The agency said it opened investigations into whether some of the apps had violated the law, but officials declined to provide details about the apps under investigation.
To conduct the study, FTC officials downloaded 400 of the top apps aimed at children in the Apple and Google app stores. They found that only 20 percent disclosed anything about their privacy practices.
Even the privacy disclosures that were provided raised concerns, the FTC said.
Many children's apps also provided interactive features without notifying parents, the FTC found. The officials said 58 percent of the apps contained advertising, 22 percent contained links to social media and 17 percent allowed users to buy virtual goods for as much as $30. Most of those apps did not disclose those features prior to download, the FTC said.

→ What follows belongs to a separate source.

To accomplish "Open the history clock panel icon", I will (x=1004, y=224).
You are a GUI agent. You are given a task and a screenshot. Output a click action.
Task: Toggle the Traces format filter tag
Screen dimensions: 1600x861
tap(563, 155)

The agency called the results of the survey "disappointing."
"It is clear that more needs to be done in order to provide parents with greater transparency in the mobile app marketplace," the officials wrote in the report.
The FTC urged the mobile app industry to implement better privacy protection standards, such as offering parents easy-to-understand disclosures about data collection practices.

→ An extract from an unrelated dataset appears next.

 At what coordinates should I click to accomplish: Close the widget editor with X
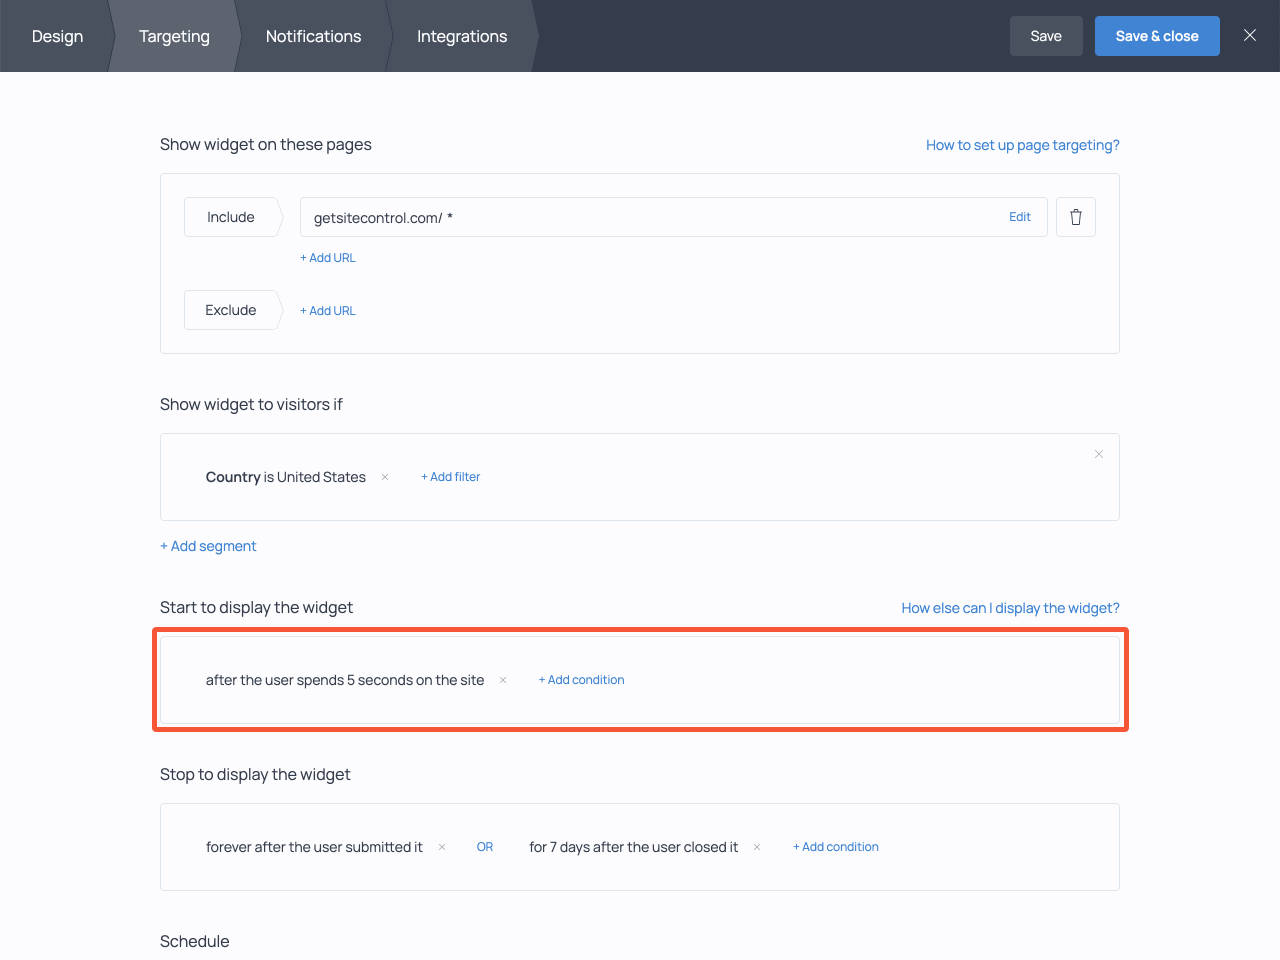[1249, 35]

The commission is currently drafting rules that would expand the Children's Online Privacy Protection Act (COPPA) to cover apps, among other revisions. The law currently restricts the ability of websites to collect information from children younger than 13.
Jamie Hastings, a vice president for wireless industry trade group CTIA, said her organization's member companies are dedicated "to honoring and respecting consumers’ privacy and offering them a variety of safeguards."

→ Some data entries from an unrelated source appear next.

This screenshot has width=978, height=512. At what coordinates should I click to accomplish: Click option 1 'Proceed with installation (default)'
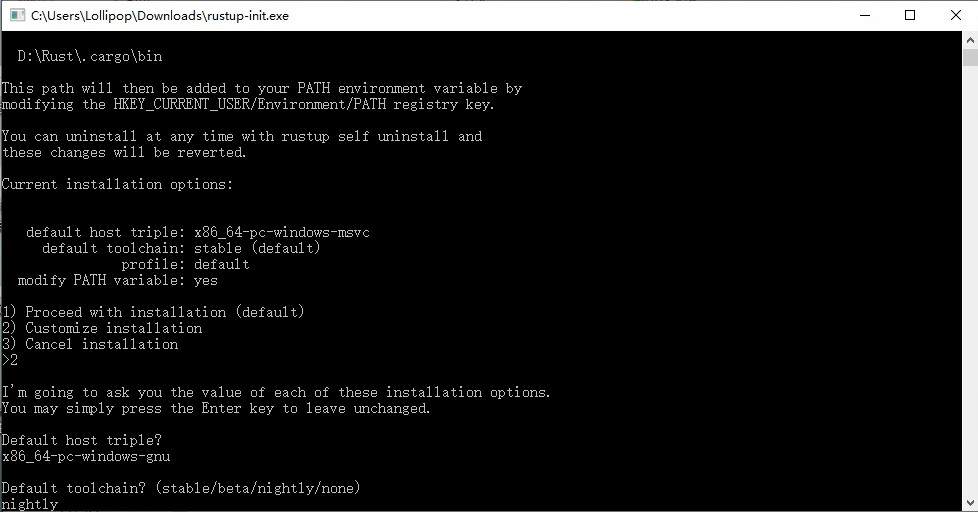pos(153,313)
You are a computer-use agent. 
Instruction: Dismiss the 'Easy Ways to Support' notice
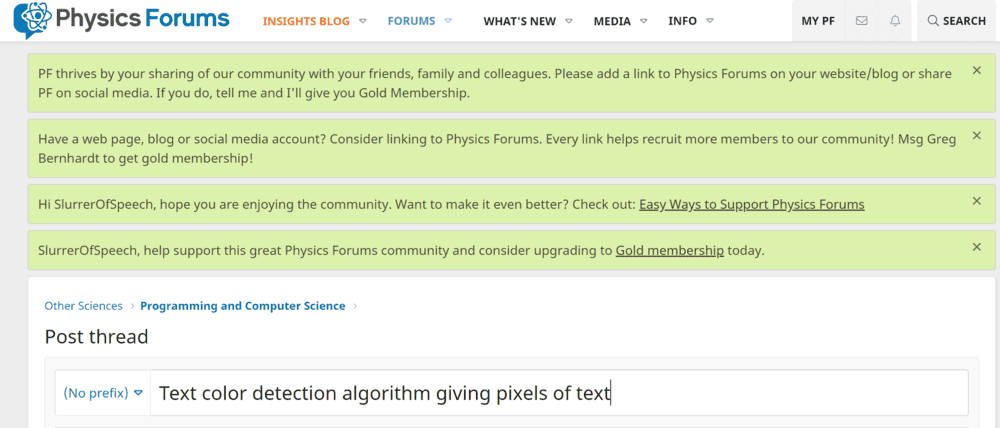pyautogui.click(x=977, y=201)
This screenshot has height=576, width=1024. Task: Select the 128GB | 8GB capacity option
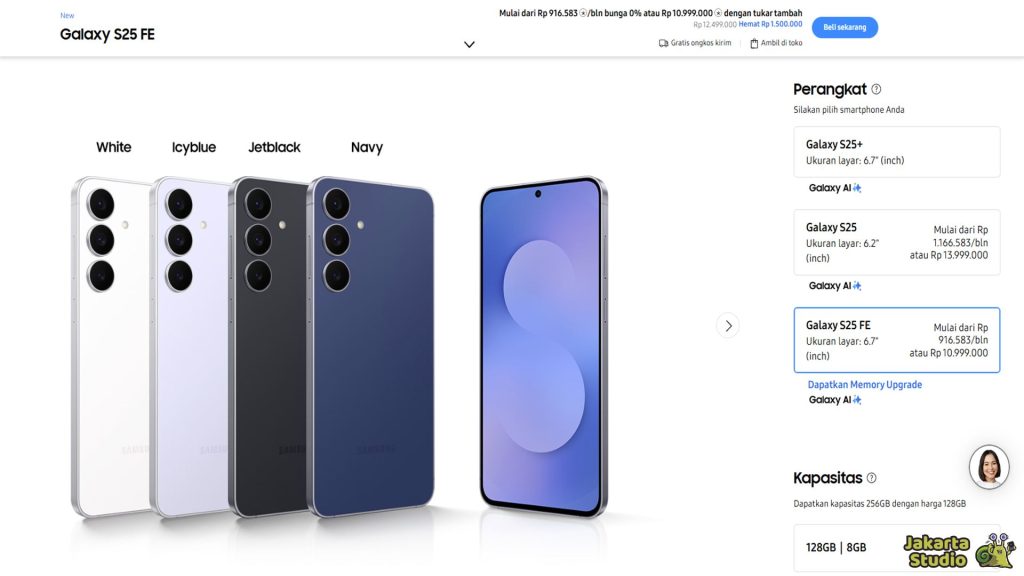point(896,547)
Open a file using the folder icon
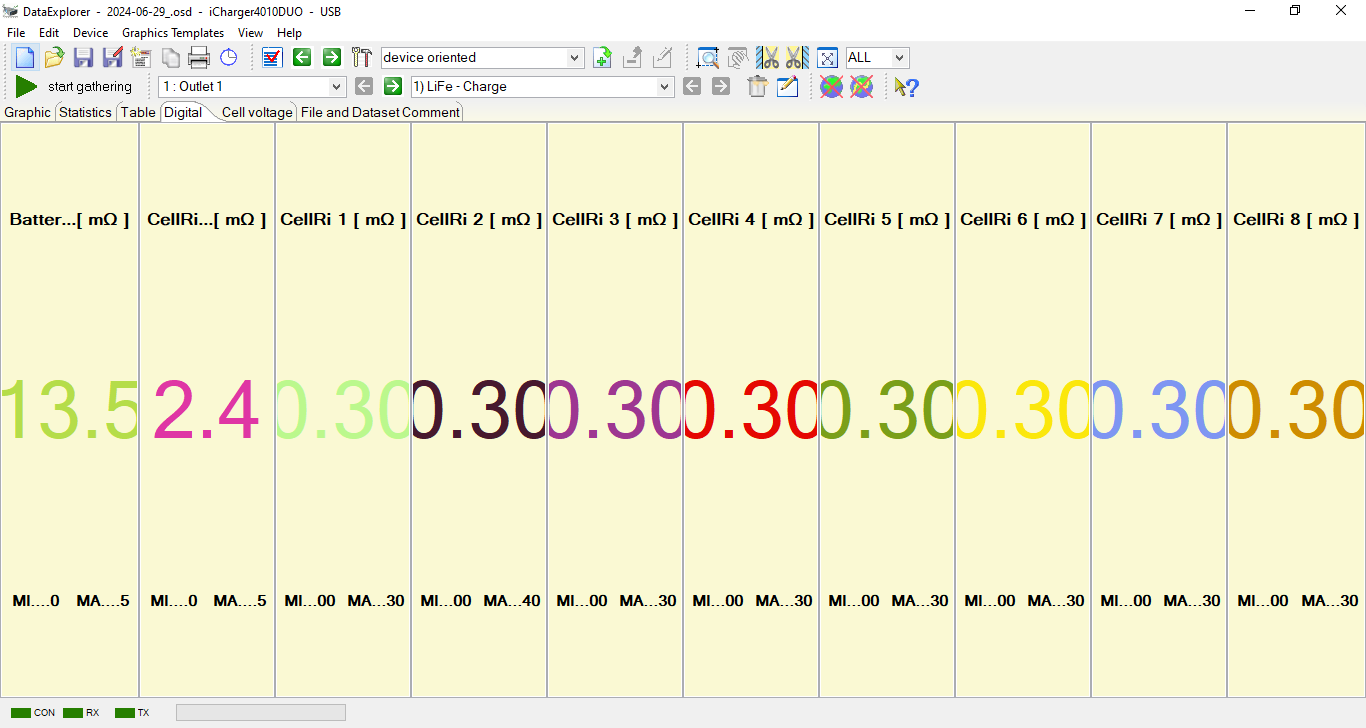This screenshot has height=728, width=1366. [54, 58]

“It’s important that wireless users, especially parents and children, talk with each other about how wireless devices are being used, what information is being accessed on them and to make themselves aware of the privacy policies made available by wireless service providers, social networks and apps," she said.
But Kathryn Montgomery, a professor of communications studies at American University, said in a statement that the report reveals "widespread disregard for children's privacy rules."
"In the rapidly growing children’s mobile market, companies are seizing on new ways to target children, unleashing a growing arsenal of interactive techniques, including geolocation and use of personal contact data," she said. "It is clear that there is an urgent need for the FTC to update its COPPA regulations and to engage in ongoing enforcement."